O suspeito de causar o acidente na Avenida Rondon Pacheco que resultou na morte de Ruth Jesuíno da Silva, de 57 anos, em Uberlândia, deverá ser solto nas próximas horas. Isso ocorre porque o Tribunal de Justiça de Minas Gerais (TJMG) concedeu o pedido de habeas corpus, revogando a prisão preventiva do investigado. A decisão, assinada na última sexta-feira e tornada pública nesta segunda (27), argumenta que a manutenção da prisão teria ocorrido por pressão midiática e social.

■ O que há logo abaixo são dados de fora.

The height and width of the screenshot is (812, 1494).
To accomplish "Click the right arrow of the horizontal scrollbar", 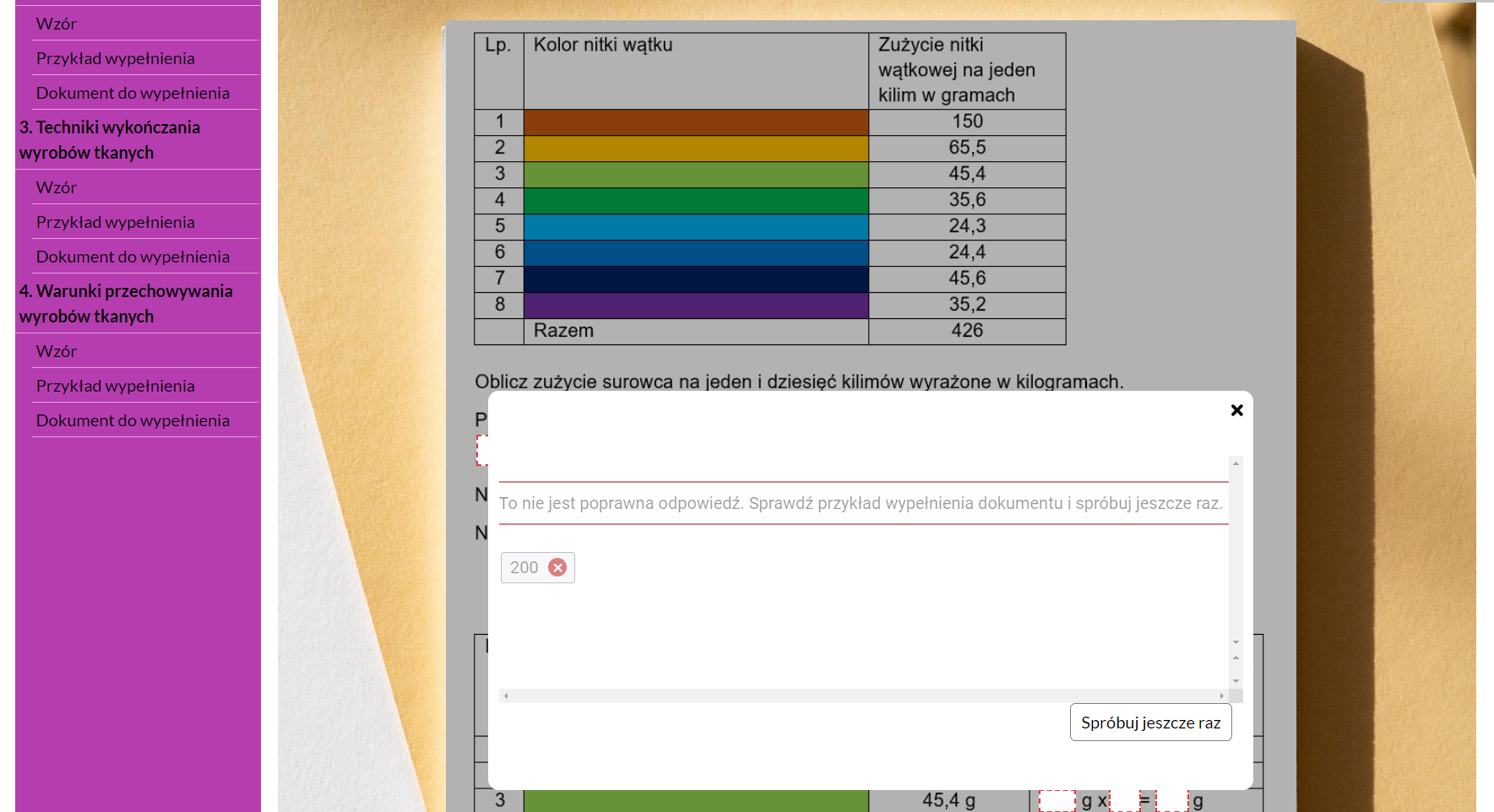I will 1221,696.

Vale ressaltar que a decisão foi proferida no mesmo dia em que ocorreu uma manifestação de motoboys em Uberlândia. O grupo pedia justiça contra a soltura de outro condutor envolvido em acidente semelhante, que vitimou o jovem Felipe Henrique Gonçalves em abril.
No documento, o magistrado Márcio Pinto Ferreira esclarece que a falta de uma perícia técnica concluída compromete a certeza da materialidade do delito. Além disso, ao analisar o processo, o desembargador argumenta que não houve alteração dos fatos que justificasse o retorno do suspeito à prisão, o que violaria o entendimento do STF. Nesse sentido, o magistrado aponta que o Ministério Público inicialmente não foi favorável à prisão, tornando a decisão de prender o suspeito novamente “contraditória”.
Quanto aos fundamentos da soltura, o magistrado entende que a prisão viola os princípios da presunção de inocência e da vida. Afinal, a prisão cautelar é uma medida excepcional, reservada a casos de risco real à ordem pública, o que não foi identificado aqui. Apesar da severidade do acidente, o desembargador reforça que a gravidade do crime, por si só, não sustenta uma prisão preventiva em um Estado Democrático de Direito.
Ademais, pesou a favor do suspeito o fato de ele ser réu primário, possuir residência fixa e bons antecedentes. Por fim, embora tenha recebido o alvará de soltura, o motorista deverá cumprir medidas cautelares, como a proibição de dirigir e de frequentar bares e festas, sob pena de retornar ao cárcere.